Discussion on: Qwen 3 Benchmarks, Comparisons, Model Specifications, and More

View post

Replies for: Qwen3 is... highly overrated! Here'a my case. I wanted to build some visuals in code based on a description of the visual. Qwen3 required many man...

It's good for the right task, and dramatically benefits from tool use, such as MCP servers. And what size model are you saying wasn't good? I hope you meant the largest 235B model at the very least (when comparing to a commercial model). I also find that one model is not the best on its own. Generally, "Architect" mode where you use one model as reasoner and another as coder (even if technically the same model), which based on aider benchmarks can improve output by ~20%. But the major takeaway is your workflow using a commercial solution vs open source will be different, that's expected because they figured everything out for you... so things just "work".

RedDragen • May 6

Fair (even though MCP isn't even possible on the released models). Yes, i was comparing the largest model. It was on the Qwen site itself which should've been my best possible experience.

Micheal Kinney • May 6

I've been using it free through Openrouter or smaller models locally (I'm split between 30B A3B and 14B, they seem very close). Might check their API out directly. I've had some promising luck setting up several models to automate processes, but a lot more work needs to be done. For one, you can use Task-Master MCP and tell the AI to build a robust debugging framework around the project with tests and verbose log everything, so it can solve its own problems. And you can make it "learn" by appending its knowledge base with lesions learned, text-embedding for context and faster search, etc. "Functional AGI" feels so close (to me just end-to-end AI without human interaction that can run 24/7 and self-improve). And to me, it's less about the model itself and the MoE + scaffolding around your AI system (the better the framework, the less capable the AI needs to be IMO).

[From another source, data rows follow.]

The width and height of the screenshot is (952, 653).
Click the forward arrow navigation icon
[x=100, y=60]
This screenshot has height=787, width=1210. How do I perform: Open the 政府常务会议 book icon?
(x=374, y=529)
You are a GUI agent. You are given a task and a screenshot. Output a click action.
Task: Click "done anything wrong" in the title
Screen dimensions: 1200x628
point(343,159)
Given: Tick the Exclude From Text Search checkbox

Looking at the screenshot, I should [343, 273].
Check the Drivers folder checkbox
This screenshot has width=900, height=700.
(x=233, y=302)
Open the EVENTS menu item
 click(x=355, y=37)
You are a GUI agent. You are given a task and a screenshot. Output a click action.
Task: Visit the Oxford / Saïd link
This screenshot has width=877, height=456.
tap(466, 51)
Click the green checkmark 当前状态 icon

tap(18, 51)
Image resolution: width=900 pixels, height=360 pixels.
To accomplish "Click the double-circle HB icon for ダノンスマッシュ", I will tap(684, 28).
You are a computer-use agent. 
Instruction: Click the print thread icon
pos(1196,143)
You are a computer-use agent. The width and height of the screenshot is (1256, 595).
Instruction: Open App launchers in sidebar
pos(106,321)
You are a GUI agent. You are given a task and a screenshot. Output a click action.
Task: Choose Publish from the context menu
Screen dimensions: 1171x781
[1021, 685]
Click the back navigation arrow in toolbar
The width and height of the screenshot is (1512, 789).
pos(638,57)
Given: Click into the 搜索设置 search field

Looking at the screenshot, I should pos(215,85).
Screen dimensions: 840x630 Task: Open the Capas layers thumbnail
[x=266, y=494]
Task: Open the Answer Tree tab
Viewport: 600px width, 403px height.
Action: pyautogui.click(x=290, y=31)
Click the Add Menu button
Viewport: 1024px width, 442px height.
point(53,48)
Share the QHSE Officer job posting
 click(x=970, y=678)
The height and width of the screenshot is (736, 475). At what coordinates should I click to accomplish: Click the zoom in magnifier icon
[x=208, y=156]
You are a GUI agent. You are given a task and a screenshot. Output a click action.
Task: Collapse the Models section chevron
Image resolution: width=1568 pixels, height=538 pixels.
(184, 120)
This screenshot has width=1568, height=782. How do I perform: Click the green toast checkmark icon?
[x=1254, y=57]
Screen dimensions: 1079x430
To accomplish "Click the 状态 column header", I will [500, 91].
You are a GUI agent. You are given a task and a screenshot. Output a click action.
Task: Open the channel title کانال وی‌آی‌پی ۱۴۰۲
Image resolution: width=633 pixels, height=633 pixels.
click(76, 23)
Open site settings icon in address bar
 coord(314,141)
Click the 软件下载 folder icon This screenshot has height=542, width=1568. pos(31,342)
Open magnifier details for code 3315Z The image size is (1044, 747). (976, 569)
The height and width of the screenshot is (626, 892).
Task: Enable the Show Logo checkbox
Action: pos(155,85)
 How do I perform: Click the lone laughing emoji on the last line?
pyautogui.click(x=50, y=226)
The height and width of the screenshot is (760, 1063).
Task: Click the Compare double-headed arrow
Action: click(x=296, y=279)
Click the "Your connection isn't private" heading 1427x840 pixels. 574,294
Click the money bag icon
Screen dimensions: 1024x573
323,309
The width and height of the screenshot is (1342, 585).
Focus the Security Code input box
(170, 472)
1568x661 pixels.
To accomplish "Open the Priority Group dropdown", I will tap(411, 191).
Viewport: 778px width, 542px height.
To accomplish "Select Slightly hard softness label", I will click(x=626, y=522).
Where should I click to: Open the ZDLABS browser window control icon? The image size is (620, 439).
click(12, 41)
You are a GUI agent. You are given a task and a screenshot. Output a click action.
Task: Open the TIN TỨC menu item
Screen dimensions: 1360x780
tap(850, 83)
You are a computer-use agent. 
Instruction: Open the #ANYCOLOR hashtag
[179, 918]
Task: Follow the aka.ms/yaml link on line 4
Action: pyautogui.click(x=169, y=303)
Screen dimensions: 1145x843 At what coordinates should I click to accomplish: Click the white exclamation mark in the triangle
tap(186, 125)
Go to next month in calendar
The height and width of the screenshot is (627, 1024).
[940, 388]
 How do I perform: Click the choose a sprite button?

And maybe I don't understand, but you should be able to use MCP's for anything you can get API access for. Unless you mean though their "Chat" counterparts, which I mostly only use now for deep research.

RedDragen • May 6

chat.qwen.ai/
MCP is grayed out.

It does seem the model itself does support it as it's plain there in the description on huggingface: huggingface.co/Qwen/Qwen3-235B-A22B

I don't really know how to use it yet, i haven't played with MCP yet though i guess with all the hype around it i'll probably give it a try soon. The thing that stops me is the extra fuss i have to go through (using open-webui) to get that mcp stuff running. I need a proxy for it apparently, yeah just haven't had the interest yet to dig into it.

I'm also using openrouter (and hooked it into open-webui). It's nice being able to pick from hundreds of models right there! And local is on the list too if you have models locally.

Best Codes • May 7

The Qwen chat is just an interface for the model. Even the official interfaces for models aren't always the best.
Also, MCP isn't a thing that only some models support (though some might be more optimized for it), it's just a protocol that models can use.

Best Codes • May 6 • Edited

Some researchers have pruned the Qwen 3 30b model to 16b and will soon prune the 235b to 150b, which will make it much lighter and a higher performance/size ratio. It will be interesting to test that one.

Micheal Kinney • May 6

Qwen 3 30b A3 and 14B are already at par with each other. They trade blows on Math and Coding, but within a margin of each other and are both pretty good at memory usage. I use 4bit quants though, as from my experience you only loose ~5%-15% accuracy and save 75% resources. And I'd be concerned with pruning producing highly domain specific models (which is fine if that's what you want). You should also look into mixed quants done by Unsloth, very promising... their findings show almost no quality/accuracy loss with 80% resource reduction with faster speeds. They got DeepSeek R1 671B to run in <20GB of VRAM.

Got any links?

Best Codes • May 7

Link to X post about the Qwen 3 prune:
x.com/kalomaze/status/191837896041...

And I have looked into the work Unsloth is doing a lot! I was using the Unsloth gemma-3 not long ago and all the work over there is very impressive.